*** Opening Data provided ***

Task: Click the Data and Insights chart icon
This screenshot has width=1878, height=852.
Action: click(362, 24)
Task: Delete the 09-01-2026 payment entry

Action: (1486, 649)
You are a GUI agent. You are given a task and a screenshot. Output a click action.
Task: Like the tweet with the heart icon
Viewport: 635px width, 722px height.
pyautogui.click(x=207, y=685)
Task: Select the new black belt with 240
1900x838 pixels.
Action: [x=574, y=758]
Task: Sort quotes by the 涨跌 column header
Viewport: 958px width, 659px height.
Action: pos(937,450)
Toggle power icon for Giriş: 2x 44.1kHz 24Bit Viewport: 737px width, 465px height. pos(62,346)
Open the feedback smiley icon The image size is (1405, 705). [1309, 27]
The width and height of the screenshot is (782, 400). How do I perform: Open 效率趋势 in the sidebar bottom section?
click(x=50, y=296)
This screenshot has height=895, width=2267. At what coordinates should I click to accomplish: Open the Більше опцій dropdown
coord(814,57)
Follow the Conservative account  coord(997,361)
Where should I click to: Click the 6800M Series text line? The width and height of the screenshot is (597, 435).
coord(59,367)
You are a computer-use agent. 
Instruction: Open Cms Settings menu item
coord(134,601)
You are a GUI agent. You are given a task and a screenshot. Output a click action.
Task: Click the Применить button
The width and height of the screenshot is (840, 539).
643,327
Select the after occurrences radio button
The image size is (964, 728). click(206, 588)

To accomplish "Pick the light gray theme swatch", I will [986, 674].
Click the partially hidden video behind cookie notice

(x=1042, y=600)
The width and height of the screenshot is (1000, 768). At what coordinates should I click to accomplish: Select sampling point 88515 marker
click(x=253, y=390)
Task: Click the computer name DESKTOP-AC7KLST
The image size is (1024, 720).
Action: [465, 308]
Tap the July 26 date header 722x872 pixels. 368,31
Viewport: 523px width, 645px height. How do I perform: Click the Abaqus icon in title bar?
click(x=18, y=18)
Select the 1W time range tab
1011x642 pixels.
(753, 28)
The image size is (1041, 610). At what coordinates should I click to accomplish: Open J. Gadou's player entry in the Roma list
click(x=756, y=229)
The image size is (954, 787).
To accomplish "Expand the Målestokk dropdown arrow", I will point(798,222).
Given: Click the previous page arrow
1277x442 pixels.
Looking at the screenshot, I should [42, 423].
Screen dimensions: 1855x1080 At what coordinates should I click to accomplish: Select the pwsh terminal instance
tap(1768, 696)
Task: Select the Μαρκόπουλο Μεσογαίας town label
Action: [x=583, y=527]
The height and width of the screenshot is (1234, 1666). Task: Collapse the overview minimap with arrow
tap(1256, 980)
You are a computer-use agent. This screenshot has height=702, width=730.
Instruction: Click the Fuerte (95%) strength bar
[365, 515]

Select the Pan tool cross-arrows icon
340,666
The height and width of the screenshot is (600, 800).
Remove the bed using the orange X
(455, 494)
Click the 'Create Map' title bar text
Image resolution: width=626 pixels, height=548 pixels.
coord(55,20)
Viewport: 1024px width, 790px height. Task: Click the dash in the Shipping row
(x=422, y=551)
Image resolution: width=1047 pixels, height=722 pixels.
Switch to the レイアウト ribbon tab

*** Closing Data provided ***

* Problem description
The entries shown above must be reproduced in full, exactly as written.

* Solution for this problem
Task: Click the Data and Insights chart icon
This screenshot has width=1878, height=852.
Action: click(362, 24)
Task: Delete the 09-01-2026 payment entry

Action: (1486, 649)
You are a GUI agent. You are given a task and a screenshot. Output a click action.
Task: Like the tweet with the heart icon
Viewport: 635px width, 722px height.
pyautogui.click(x=207, y=685)
Task: Select the new black belt with 240
1900x838 pixels.
Action: [x=574, y=758]
Task: Sort quotes by the 涨跌 column header
Viewport: 958px width, 659px height.
Action: pos(937,450)
Toggle power icon for Giriş: 2x 44.1kHz 24Bit Viewport: 737px width, 465px height. pos(62,346)
Open the feedback smiley icon The image size is (1405, 705). [1309, 27]
The width and height of the screenshot is (782, 400). How do I perform: Open 效率趋势 in the sidebar bottom section?
click(x=50, y=296)
This screenshot has height=895, width=2267. At what coordinates should I click to accomplish: Open the Більше опцій dropdown
coord(814,57)
Follow the Conservative account  coord(997,361)
Where should I click to: Click the 6800M Series text line? The width and height of the screenshot is (597, 435).
coord(59,367)
You are a computer-use agent. 
Instruction: Open Cms Settings menu item
coord(134,601)
You are a GUI agent. You are given a task and a screenshot. Output a click action.
Task: Click the Применить button
The width and height of the screenshot is (840, 539).
643,327
Select the after occurrences radio button
The image size is (964, 728). click(206, 588)

To accomplish "Pick the light gray theme swatch", I will [986, 674].
Click the partially hidden video behind cookie notice

(x=1042, y=600)
The width and height of the screenshot is (1000, 768). At what coordinates should I click to accomplish: Select sampling point 88515 marker
click(x=253, y=390)
Task: Click the computer name DESKTOP-AC7KLST
The image size is (1024, 720).
Action: [465, 308]
Tap the July 26 date header 722x872 pixels. 368,31
Viewport: 523px width, 645px height. How do I perform: Click the Abaqus icon in title bar?
click(x=18, y=18)
Select the 1W time range tab
1011x642 pixels.
(753, 28)
The image size is (1041, 610). At what coordinates should I click to accomplish: Open J. Gadou's player entry in the Roma list
click(x=756, y=229)
The image size is (954, 787).
To accomplish "Expand the Målestokk dropdown arrow", I will point(798,222).
Given: Click the previous page arrow
1277x442 pixels.
Looking at the screenshot, I should [42, 423].
Screen dimensions: 1855x1080 At what coordinates should I click to accomplish: Select the pwsh terminal instance
tap(1768, 696)
Task: Select the Μαρκόπουλο Μεσογαίας town label
Action: [x=583, y=527]
The height and width of the screenshot is (1234, 1666). Task: Collapse the overview minimap with arrow
tap(1256, 980)
You are a computer-use agent. This screenshot has height=702, width=730.
Instruction: Click the Fuerte (95%) strength bar
[365, 515]

Select the Pan tool cross-arrows icon
340,666
The height and width of the screenshot is (600, 800).
Remove the bed using the orange X
(455, 494)
Click the 'Create Map' title bar text
Image resolution: width=626 pixels, height=548 pixels.
coord(55,20)
Viewport: 1024px width, 790px height. Task: Click the dash in the Shipping row
(x=422, y=551)
Image resolution: width=1047 pixels, height=722 pixels.
Switch to the レイアウト ribbon tab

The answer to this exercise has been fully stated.